Display instructional dataset
Organize and process datasets using AI
Access NLPre-PL dataset and pre-trained models
Convert and PR models to Safetensors
ReWrite datasets with a text instruction
Display trending datasets from Hugging Face
Support by Parquet, CSV, Jsonl, XLS
Build datasets using natural language
Display trending datasets and spaces
Manage and label your datasets
Upload files to a Hugging Face repository
Save user inputs to datasets on Hugging Face
Browse and extract data from Hugging Face datasets
Viewer Embed is a tool designed to help users display and interact with instructional datasets in a structured and user-friendly manner. It provides a seamless way to embed datasets into applications or interfaces, making it easier to visualize and work with data.
• Dataset Visualization: Supports the display of datasets in a readable and organized format.

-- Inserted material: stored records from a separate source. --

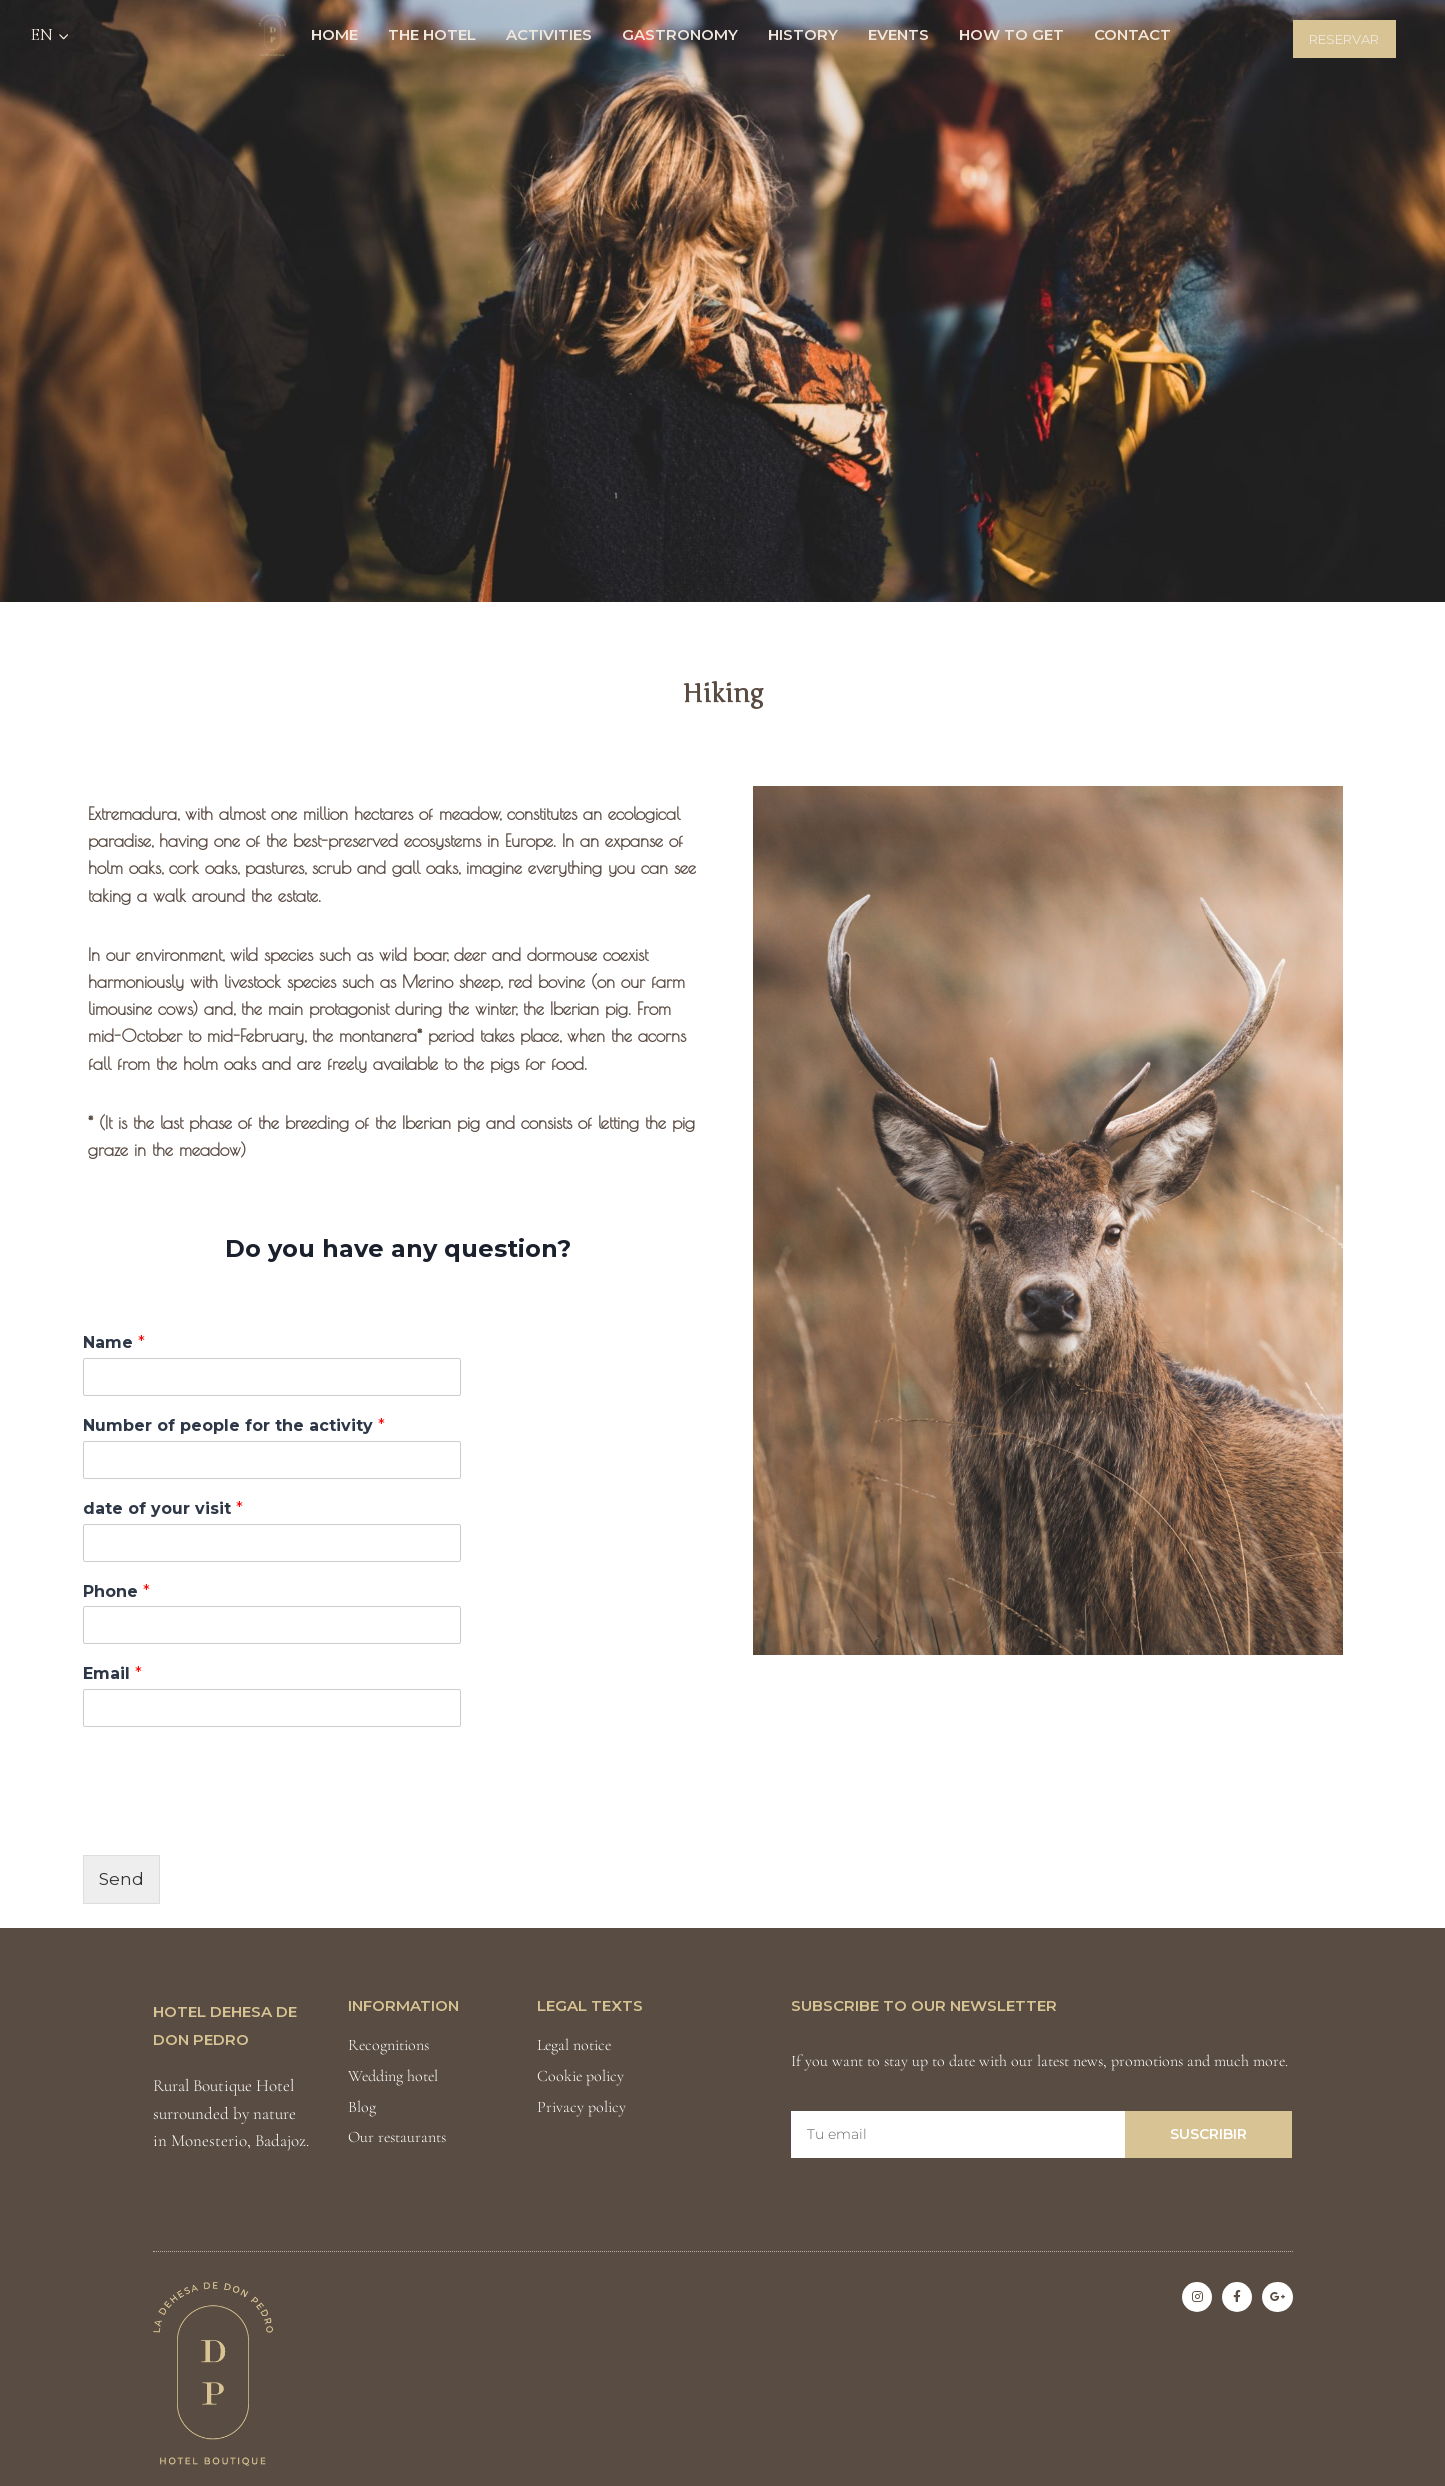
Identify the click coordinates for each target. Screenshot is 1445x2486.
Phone (116, 1591)
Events (898, 34)
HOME (334, 34)
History (803, 34)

• Interactive Elements: Allows users to navigate, search, and filter through datasets efficiently.
• Compatibility: Works with various data formats to ensure flexibility and ease of use.
• Customizable Design: Offers options to tailor the appearance of embedded datasets to match different interfaces.
What file formats are supported by Viewer Embed?
Viewer Embed supports a variety of file formats, including CSV, JSON, and Excel files, to ensure compatibility with different dataset sources.
Can Viewer Embed be customized to match my application's design?
Yes, Viewer Embed offers customization options to align its appearance with your application's design, including color schemes and layout adjustments.
Do I need an internet connection to use Viewer Embed?
No, Viewer Embed can be used offline once it has been properly installed and configured in your application.